[Data to process]
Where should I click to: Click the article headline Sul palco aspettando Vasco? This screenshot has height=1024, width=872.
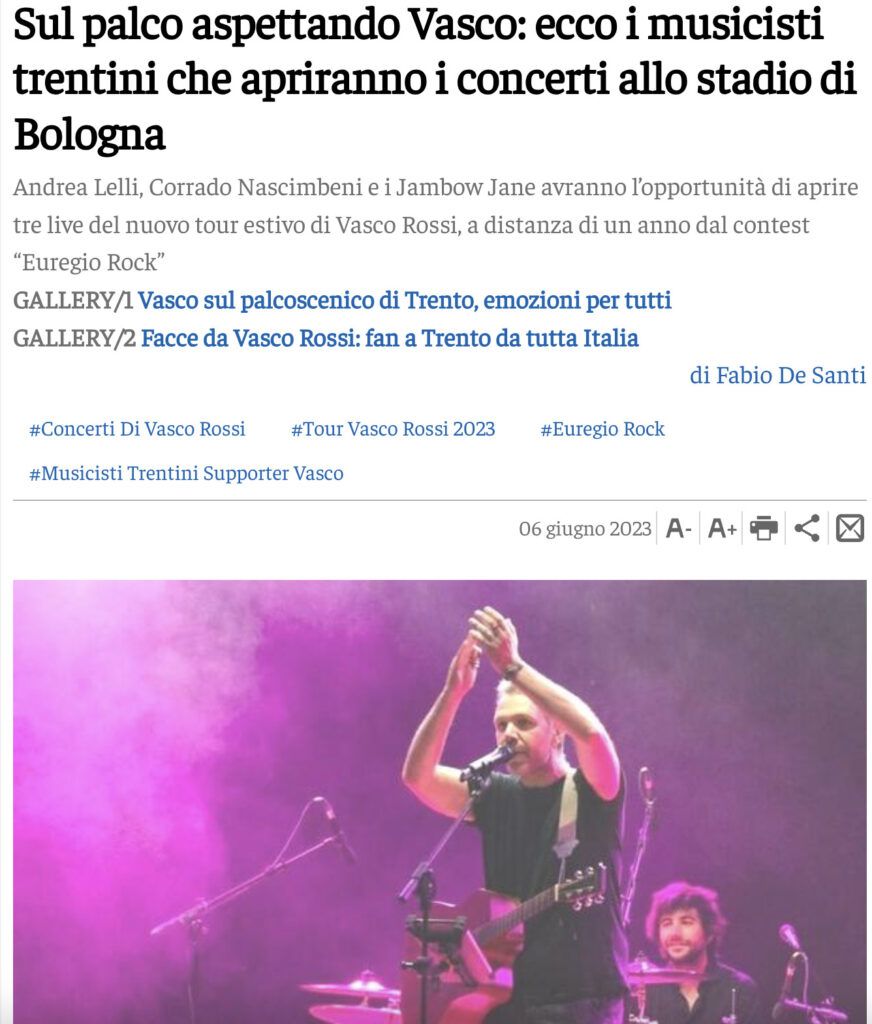click(x=436, y=79)
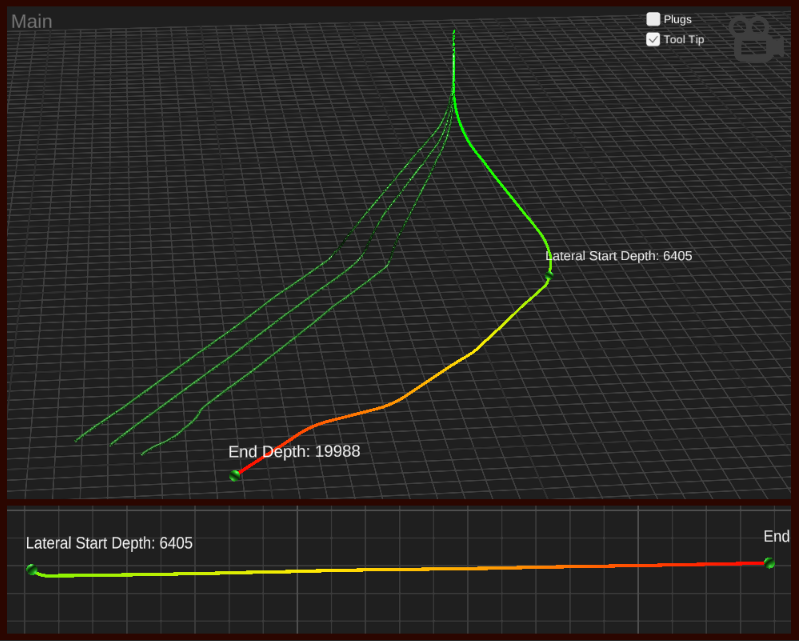Viewport: 799px width, 641px height.
Task: Select the green sphere at End Depth
Action: tap(235, 476)
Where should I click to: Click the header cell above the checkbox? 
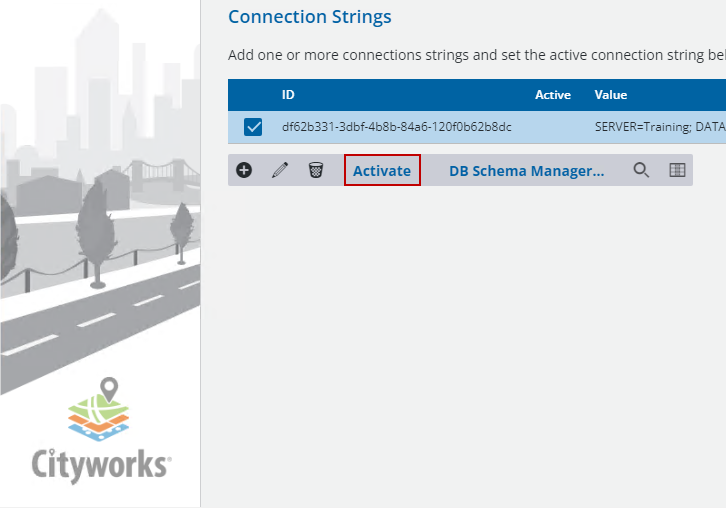click(x=253, y=95)
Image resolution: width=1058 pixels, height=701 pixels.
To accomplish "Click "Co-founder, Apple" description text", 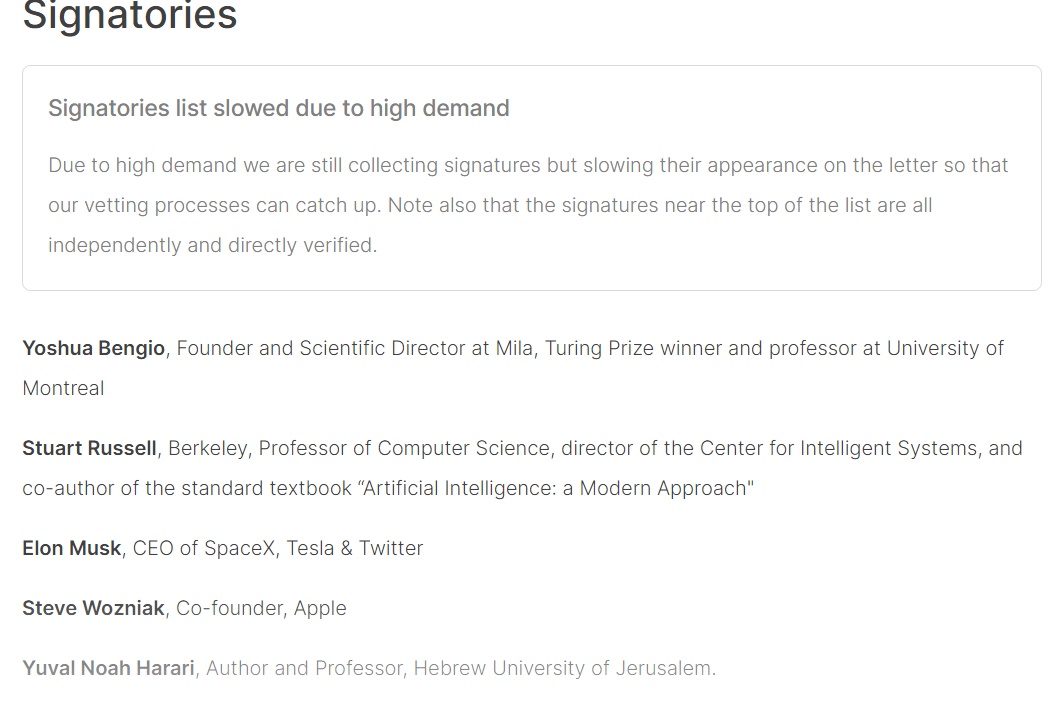I will [261, 608].
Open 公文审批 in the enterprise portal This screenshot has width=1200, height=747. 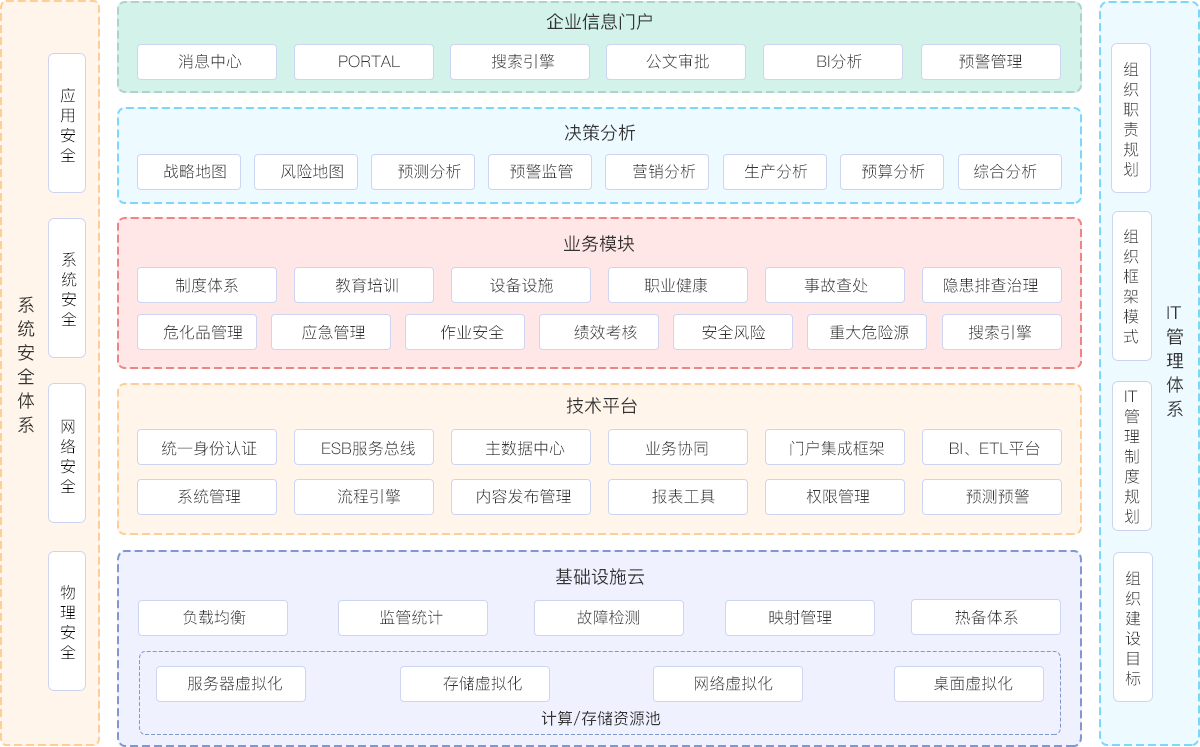coord(676,62)
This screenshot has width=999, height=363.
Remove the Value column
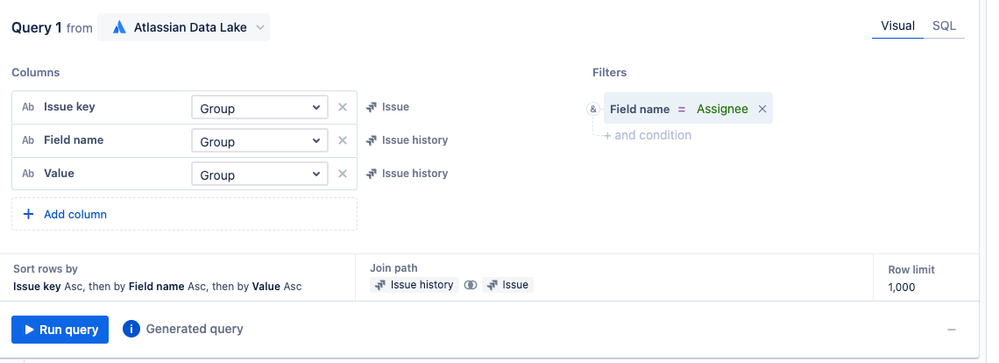[342, 173]
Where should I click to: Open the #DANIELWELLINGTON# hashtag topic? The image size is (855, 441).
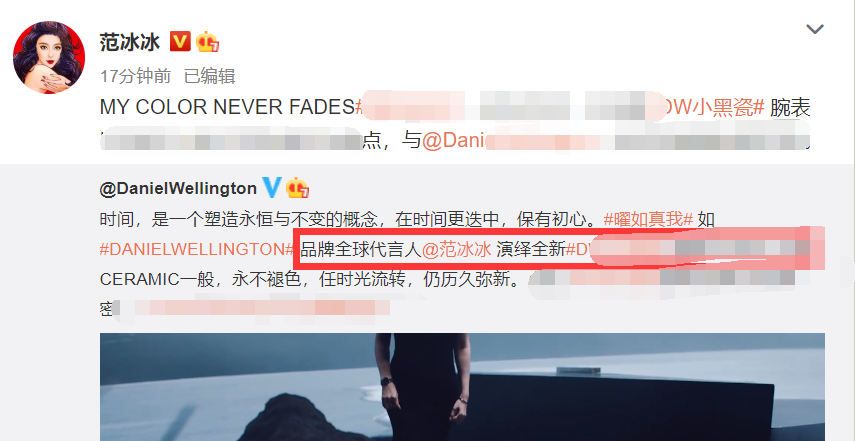click(197, 249)
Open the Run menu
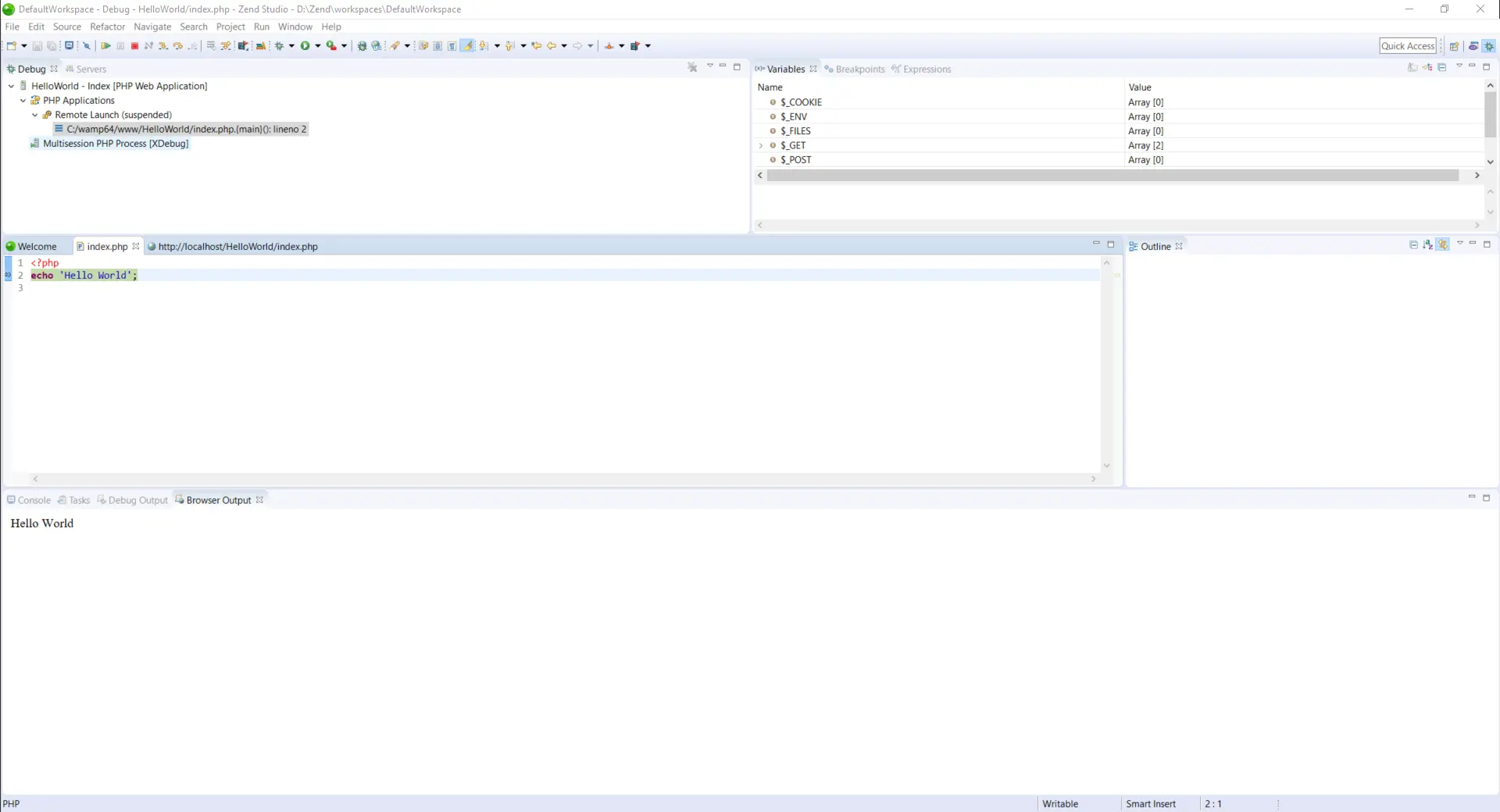 point(261,27)
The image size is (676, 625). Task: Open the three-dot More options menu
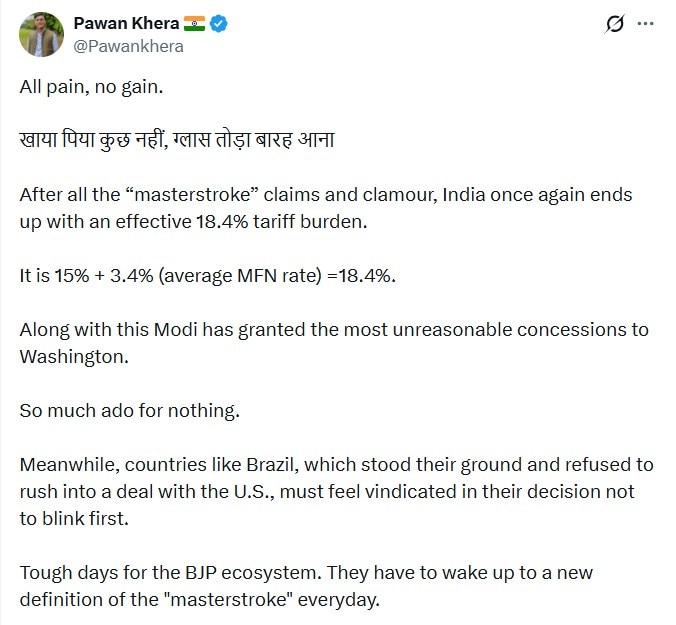pos(651,24)
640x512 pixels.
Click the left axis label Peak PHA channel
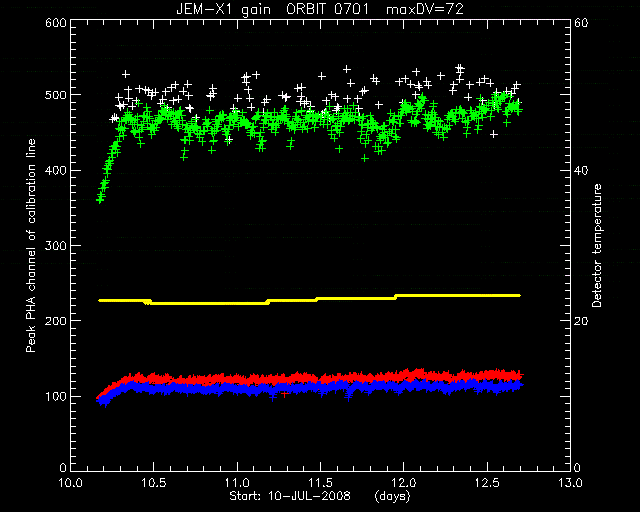click(31, 246)
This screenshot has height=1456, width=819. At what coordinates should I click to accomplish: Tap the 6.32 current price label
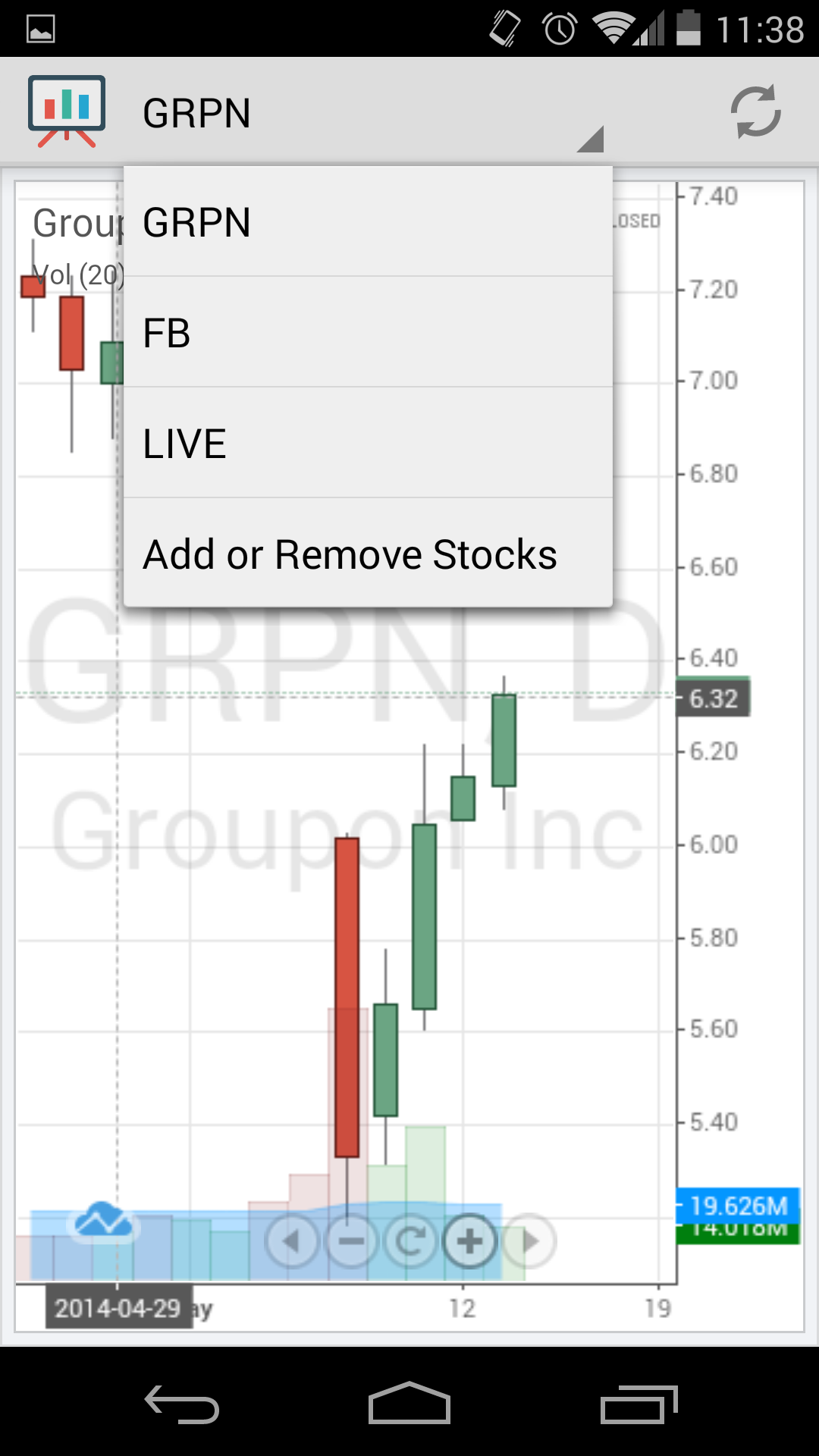click(713, 698)
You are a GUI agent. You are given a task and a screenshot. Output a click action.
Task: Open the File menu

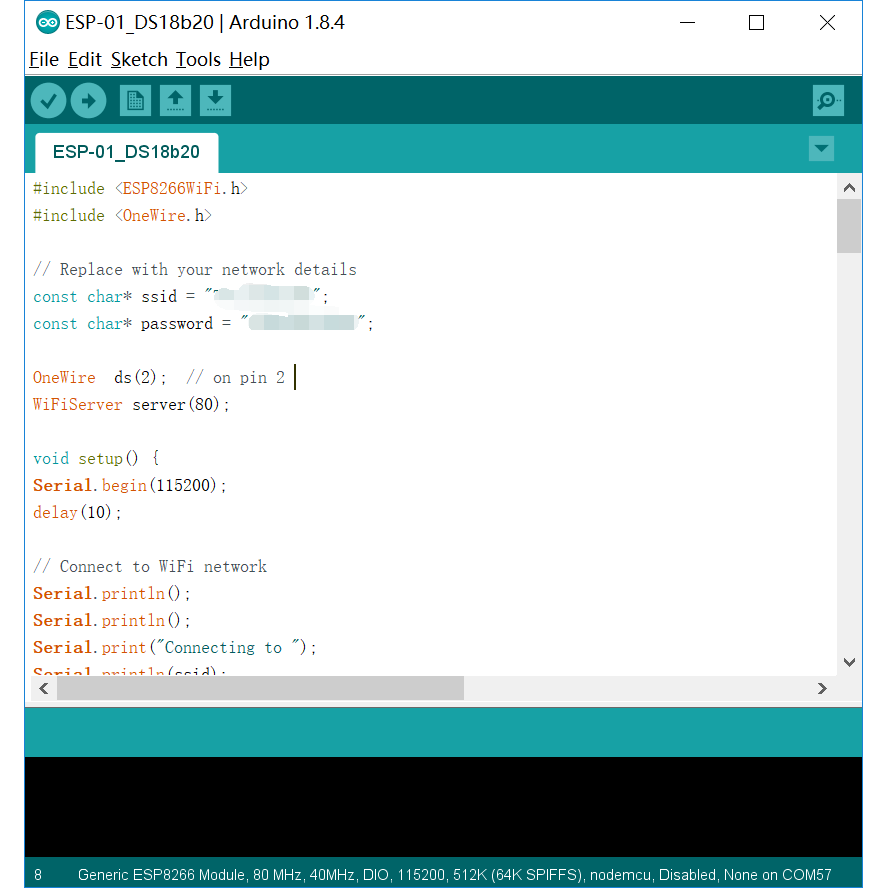pyautogui.click(x=44, y=60)
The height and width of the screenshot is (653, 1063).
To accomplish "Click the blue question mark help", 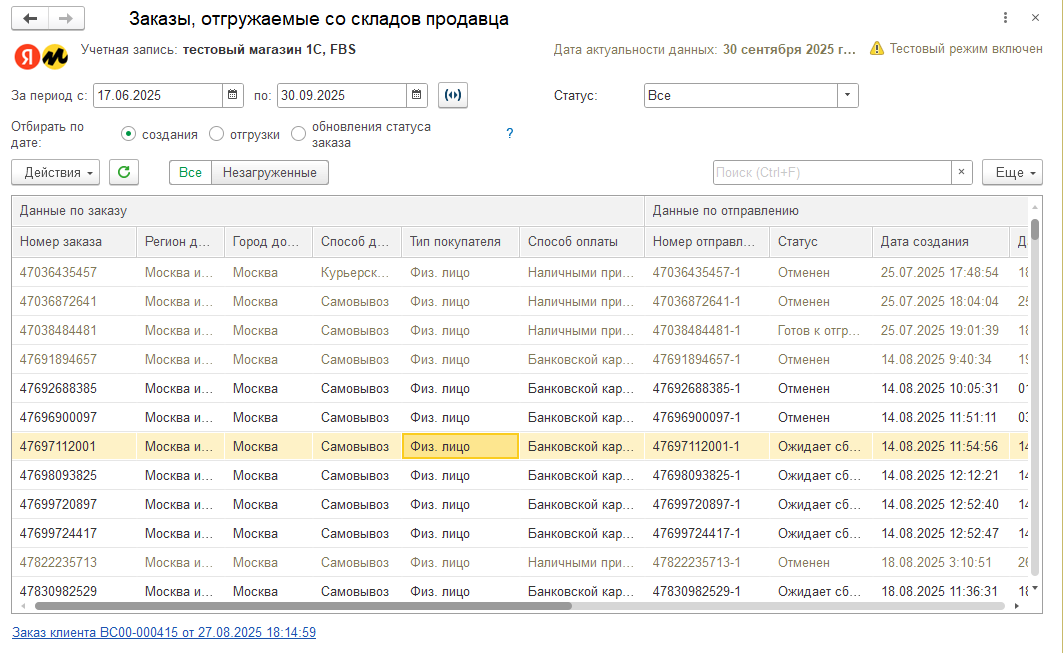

[Exercise goal] Once you have counted the lines of the data that contain the word "pixels", please reply with that number alone.

[Task response] 2